_REQUIRED WORK_
Copy out each line below in which the string "screenshot" appears.

_ENTRIES SUPPLIED_
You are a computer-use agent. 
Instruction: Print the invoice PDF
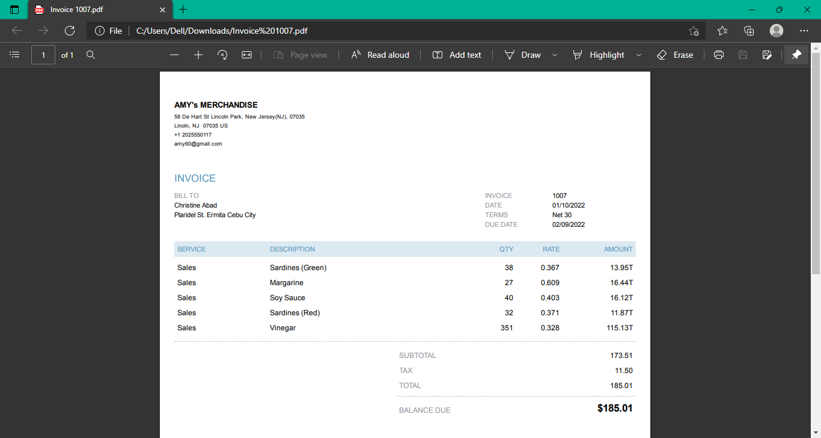[718, 55]
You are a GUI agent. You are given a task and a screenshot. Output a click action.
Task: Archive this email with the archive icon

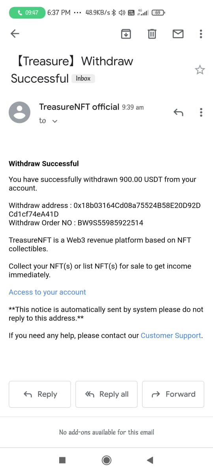tap(125, 34)
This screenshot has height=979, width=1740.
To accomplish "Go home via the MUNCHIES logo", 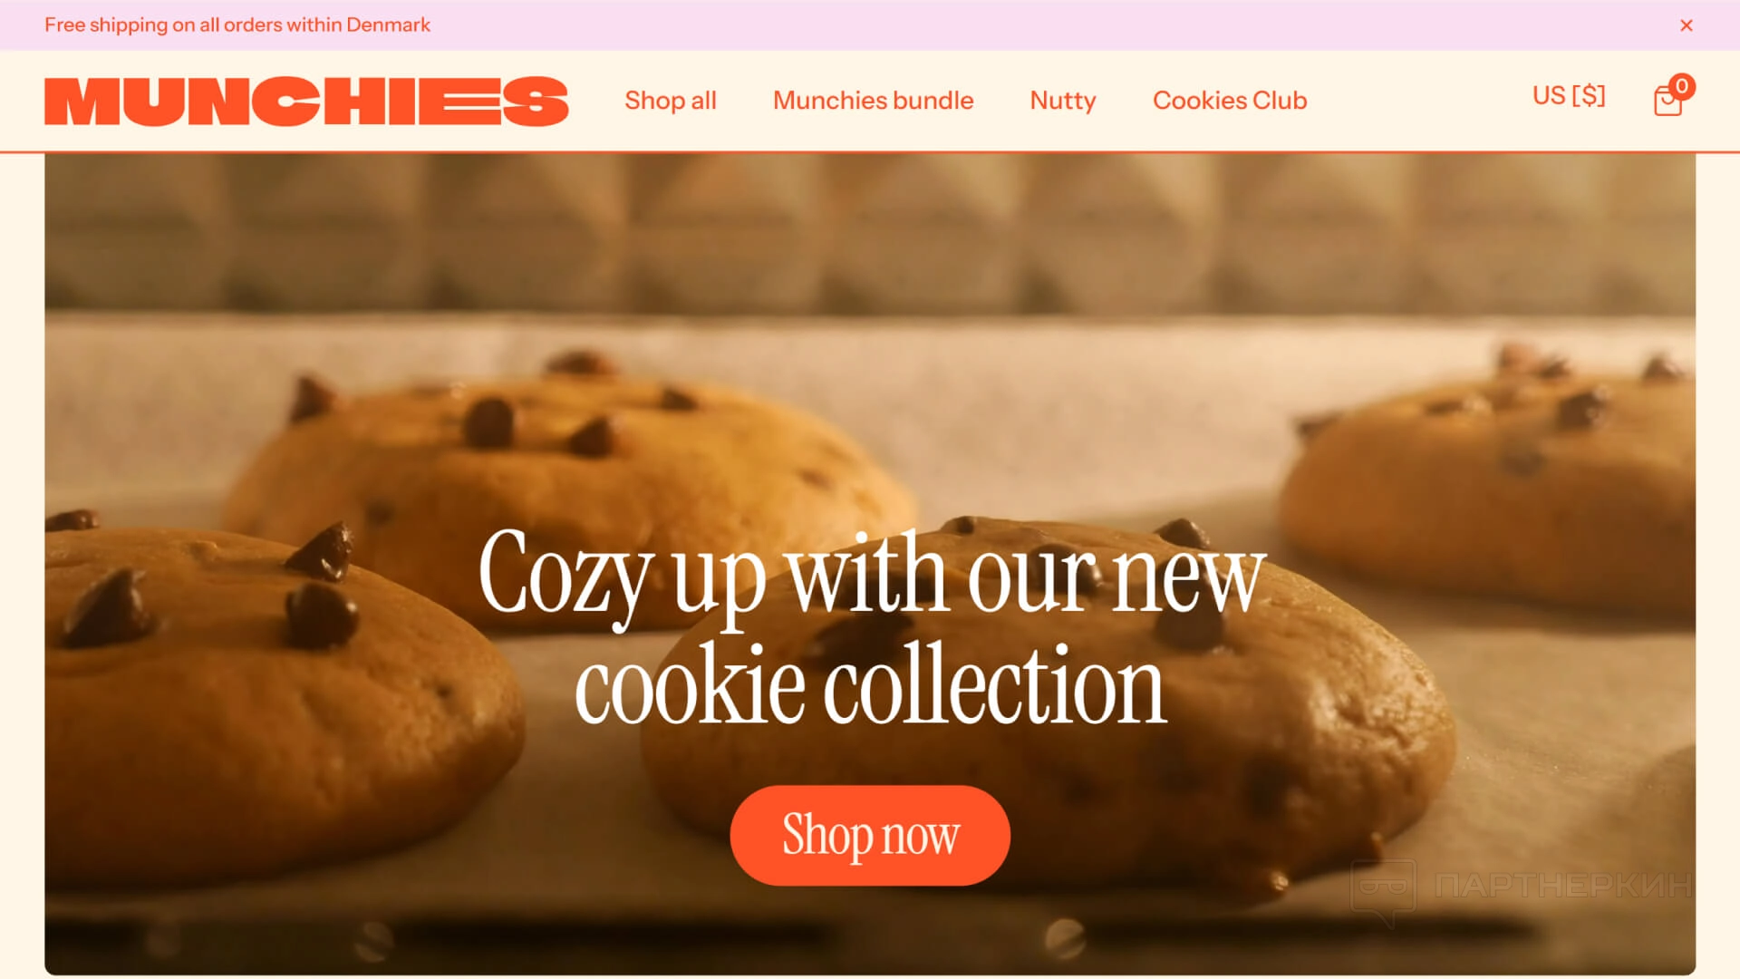I will 306,101.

_WRITTEN ANSWER_
You are a GUI agent. You are given a task and a screenshot. Output a click action.
This screenshot has height=979, width=1740.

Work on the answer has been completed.